Auditors say access to mental health services must improve_2

8 Jun 09
People with mental health problems need faster access to services, an Audit Scotland survey has found

15th May 2009

By David Scott in Edinburgh

People with mental health problems need faster access to services, an Audit Scotland survey has found.

In a report published on May 14, the public finance watchdog said there had been significant developments in the way mental health services were provided, with a focus on shifting resources from hospitals to the community.

But it warned that ‘staff shortages can affect the availability of services and lead to long waiting times’, particularly for children and adolescents.

It also stressed that better information was needed about socially excluded people to identify unmet need and ensure resources were targeted to those most in need of support.

The report, Overview of mental health services, estimated that there were up to 850,000 people with mental health problems at any one time in Scotland.

Deputy auditor general for Scotland Caroline Gardner said that this figure amounted to one in six Scots.

She added: ‘It is important that comprehensive services are provided across Scotland that are easy to access and meet people’s needs.

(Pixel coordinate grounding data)
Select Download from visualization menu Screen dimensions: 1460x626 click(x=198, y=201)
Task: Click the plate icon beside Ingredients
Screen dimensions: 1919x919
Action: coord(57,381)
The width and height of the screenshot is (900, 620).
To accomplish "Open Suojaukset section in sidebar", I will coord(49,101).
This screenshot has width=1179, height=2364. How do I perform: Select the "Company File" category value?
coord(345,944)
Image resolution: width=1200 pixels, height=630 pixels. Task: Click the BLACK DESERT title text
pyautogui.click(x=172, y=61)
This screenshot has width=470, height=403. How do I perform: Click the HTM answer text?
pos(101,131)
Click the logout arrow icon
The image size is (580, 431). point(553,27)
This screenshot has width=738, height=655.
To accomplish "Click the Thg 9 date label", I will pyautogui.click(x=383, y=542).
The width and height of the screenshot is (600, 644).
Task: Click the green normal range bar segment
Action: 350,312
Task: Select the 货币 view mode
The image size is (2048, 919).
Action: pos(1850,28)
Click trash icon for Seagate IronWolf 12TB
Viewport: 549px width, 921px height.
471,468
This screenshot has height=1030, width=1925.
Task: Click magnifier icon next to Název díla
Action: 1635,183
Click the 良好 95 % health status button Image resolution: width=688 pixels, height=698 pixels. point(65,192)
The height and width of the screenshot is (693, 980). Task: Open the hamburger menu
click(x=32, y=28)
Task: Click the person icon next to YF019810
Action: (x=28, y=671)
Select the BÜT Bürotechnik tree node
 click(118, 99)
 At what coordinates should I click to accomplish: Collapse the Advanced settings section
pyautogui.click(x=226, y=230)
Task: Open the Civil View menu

__Exercises__.
a) In the article on the Audit Scotland mental health report, how many people in Scotland are estimated to have mental health problems at any one time?
b) Summarize the article on the Audit Scotland mental health report in two sentences.
c) Continue the article on the Audit Scotland mental health report from its final sentence.
None of the entries is required for the work that comes next.

__Outputs by task__.
a) Up to 850,000 people.

b) An Audit Scotland report published on May 14 found that people with mental health problems need faster access to services, noting a shift of resources from hospitals to the community but warning that staff shortages can cause long waiting times, particularly for children and adolescents. The report also called for better information about socially excluded people and estimated that up to 850,000 people in Scotland, or one in six, have mental health problems at any one time.

c)
‘There have been programmes to reduce the stigma of mental health problems but more needs to be done, including the need to ensure that people can access the services as quickly as possible and that they can get help out of hours or at times of crisis.’

Accounts commission chair John Baillie said: ‘More can be done at a local level to provide a more joined-up service.’

Mental health problems can include a wide range of conditions, with varying symptoms and severity, such as depression, eating disorders, bipolar disorder and schizophrenia.

According to the study, the wider costs of health problems amount to more than £8bn a year. The NHS spent £928m on mental health services in Scotland but the total amount spent by councils is unknown.

The report pointed out that while mental health problems can affect anyone, people who are likely to be socially excluded, such as those living in deprived areas, are at higher risk.

Suicide rates in Scotland were found to be higher than in England and Wales.